部屋の隅、ラグの上に伏せていた犬の神獣・ゼルが、片目を開けて、レオンを見た。
《ご主人》
「うん?」
《ご主人、本当に、自分の気持ち、わかってないんだね》
「……え?」
《はぁ。気の毒に》
『気の毒? 何が?』
窓辺に座っていた黒猫の神獣・シャルが、長いしっぽを、ゆっくりと揺らした。
《ご主人。
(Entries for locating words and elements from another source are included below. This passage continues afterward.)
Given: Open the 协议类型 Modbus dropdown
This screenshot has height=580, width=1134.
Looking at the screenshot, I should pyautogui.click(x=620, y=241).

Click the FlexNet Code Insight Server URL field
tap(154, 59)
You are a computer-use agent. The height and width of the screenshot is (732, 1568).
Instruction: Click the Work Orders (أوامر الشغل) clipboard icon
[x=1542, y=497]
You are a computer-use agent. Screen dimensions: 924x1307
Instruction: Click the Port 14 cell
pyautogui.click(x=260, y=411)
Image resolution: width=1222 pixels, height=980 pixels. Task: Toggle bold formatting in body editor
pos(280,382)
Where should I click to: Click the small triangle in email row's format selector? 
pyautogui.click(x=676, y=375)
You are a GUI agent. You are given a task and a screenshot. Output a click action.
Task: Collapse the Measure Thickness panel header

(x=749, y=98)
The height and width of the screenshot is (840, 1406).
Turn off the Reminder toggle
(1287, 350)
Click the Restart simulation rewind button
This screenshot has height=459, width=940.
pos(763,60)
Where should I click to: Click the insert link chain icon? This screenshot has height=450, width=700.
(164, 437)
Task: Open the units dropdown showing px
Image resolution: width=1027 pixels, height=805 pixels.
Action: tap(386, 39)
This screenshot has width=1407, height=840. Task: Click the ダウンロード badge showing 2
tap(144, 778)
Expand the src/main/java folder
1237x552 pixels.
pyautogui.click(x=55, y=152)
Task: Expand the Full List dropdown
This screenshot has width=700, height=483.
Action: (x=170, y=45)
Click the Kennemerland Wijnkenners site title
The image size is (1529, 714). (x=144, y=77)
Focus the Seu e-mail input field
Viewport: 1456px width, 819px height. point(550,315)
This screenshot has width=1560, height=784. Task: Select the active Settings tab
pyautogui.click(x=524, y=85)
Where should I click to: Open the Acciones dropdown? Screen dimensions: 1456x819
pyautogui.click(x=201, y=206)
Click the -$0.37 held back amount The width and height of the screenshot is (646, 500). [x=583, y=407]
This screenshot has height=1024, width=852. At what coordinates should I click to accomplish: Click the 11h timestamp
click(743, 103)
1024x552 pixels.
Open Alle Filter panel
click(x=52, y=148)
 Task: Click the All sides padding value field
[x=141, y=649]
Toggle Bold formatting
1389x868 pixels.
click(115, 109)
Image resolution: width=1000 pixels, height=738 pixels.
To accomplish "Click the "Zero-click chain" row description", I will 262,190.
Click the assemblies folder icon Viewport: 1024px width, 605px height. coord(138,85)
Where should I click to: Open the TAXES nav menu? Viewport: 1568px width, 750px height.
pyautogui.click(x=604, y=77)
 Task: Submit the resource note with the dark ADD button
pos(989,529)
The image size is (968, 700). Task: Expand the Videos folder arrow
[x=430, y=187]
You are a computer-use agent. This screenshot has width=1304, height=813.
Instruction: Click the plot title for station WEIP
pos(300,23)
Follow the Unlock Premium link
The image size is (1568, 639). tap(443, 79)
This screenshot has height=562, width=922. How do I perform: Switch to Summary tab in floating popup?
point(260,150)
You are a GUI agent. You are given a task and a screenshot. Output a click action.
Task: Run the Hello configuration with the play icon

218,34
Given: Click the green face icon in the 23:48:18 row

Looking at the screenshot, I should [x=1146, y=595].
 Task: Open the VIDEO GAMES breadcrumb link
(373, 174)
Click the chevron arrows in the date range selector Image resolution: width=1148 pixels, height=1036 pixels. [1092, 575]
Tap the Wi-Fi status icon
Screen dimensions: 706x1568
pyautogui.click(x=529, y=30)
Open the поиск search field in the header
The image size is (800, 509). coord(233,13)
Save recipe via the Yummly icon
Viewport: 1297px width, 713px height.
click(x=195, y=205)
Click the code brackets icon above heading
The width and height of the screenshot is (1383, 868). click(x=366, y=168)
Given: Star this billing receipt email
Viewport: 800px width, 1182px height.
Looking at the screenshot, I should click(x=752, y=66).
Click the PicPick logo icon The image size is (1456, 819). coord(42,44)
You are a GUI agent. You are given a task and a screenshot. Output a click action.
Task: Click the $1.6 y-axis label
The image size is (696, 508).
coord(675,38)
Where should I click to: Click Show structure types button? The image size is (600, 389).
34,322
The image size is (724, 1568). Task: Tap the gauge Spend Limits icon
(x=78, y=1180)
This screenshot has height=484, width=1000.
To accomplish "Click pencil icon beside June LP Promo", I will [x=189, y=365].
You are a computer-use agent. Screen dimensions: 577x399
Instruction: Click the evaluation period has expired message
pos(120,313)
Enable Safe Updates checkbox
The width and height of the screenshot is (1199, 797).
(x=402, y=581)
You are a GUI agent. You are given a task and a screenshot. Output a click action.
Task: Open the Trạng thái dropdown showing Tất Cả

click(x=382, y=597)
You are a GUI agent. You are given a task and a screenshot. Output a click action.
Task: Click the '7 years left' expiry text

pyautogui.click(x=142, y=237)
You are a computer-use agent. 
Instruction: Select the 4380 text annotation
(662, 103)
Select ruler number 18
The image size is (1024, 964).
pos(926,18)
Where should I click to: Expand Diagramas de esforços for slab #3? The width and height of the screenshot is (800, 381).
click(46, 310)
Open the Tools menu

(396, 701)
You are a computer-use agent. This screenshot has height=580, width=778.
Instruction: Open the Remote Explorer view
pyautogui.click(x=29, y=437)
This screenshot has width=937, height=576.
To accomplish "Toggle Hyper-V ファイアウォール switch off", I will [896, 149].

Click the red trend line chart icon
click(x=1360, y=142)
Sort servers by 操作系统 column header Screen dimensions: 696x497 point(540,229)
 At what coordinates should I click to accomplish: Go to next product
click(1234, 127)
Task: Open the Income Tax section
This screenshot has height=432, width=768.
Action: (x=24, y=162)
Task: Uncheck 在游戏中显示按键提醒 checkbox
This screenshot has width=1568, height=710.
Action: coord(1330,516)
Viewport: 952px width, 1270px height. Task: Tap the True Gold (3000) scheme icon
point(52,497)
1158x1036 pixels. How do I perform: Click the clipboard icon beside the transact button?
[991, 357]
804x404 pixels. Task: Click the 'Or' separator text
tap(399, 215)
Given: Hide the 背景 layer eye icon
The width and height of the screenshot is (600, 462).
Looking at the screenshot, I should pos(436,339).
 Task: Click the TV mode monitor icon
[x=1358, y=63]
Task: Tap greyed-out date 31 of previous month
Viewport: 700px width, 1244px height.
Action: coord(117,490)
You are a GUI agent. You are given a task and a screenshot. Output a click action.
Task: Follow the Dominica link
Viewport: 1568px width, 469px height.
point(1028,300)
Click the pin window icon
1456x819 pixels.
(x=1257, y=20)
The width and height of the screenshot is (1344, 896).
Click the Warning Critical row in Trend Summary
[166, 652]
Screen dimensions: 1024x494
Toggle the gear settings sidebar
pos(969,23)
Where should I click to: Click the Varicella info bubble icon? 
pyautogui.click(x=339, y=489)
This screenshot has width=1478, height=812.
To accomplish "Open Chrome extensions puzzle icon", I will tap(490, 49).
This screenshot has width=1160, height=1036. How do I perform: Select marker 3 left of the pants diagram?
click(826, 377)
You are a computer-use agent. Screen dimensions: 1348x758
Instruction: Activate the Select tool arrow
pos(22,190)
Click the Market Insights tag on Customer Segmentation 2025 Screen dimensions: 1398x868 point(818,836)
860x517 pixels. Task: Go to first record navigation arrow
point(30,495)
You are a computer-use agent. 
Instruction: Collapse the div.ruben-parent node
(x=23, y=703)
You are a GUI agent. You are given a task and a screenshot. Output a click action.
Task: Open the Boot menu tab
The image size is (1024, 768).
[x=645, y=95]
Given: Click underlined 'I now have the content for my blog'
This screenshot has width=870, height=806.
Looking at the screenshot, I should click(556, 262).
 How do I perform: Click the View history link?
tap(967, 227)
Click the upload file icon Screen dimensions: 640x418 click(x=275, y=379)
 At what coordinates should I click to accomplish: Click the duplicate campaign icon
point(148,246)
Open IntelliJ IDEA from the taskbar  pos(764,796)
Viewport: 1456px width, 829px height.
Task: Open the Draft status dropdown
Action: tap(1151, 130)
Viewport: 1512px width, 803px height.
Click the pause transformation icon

ひとつだけ、教えてあげる》
「……うん?」
《人間は、自分の気持ちが、いちばん、わからないものなんだよ》
「……」
《特に、目の前にあるものが、大きすぎると、ね》
『……どういう、意味だろう?』
レオンは、また、首を傾げた。
神獣たちは、それきり、何も言わずに、それぞれ目を閉じた。
窓から、月が見えていた。
まあるい、優しい月だった。
その月明かりの下、レオンの胸の中に、ぼんやりと、何かがあった。
形のない、温かい、ふわふわした、何か。
それが、何なのかは——。
レオンには、まだわからなかった。
壁の向こう——隣のノアの部屋からは、もう、物音は聞こえない。
ノアは、安心して眠っているのだろう。
その気配を、なんとなく感じながら、レオンも、ベッドに横になった。
***
屋敷の塀の外、街路樹の枝の上。
小さな影が、ひとつ、いた。
子供ほどの、小さな身体。背中に、薄い、なにか。
影は、寝静まった屋敷の、ひとつの窓——ノアの部屋の窓を、じっと見つめていた。
「……あの子の、力、ふえてる、ね」
可愛らしい、けれど、歪んだ声。
「ふぅん。番と、結ばれかけてる」
「ねぇ……」
影は、にこり、と笑った。
「邪魔、しなきゃ、ね」
羽音が、ぱた、と、一回。
風が、わずかに動いた。
月明かりだけが、その光景を、静かに見つめていた。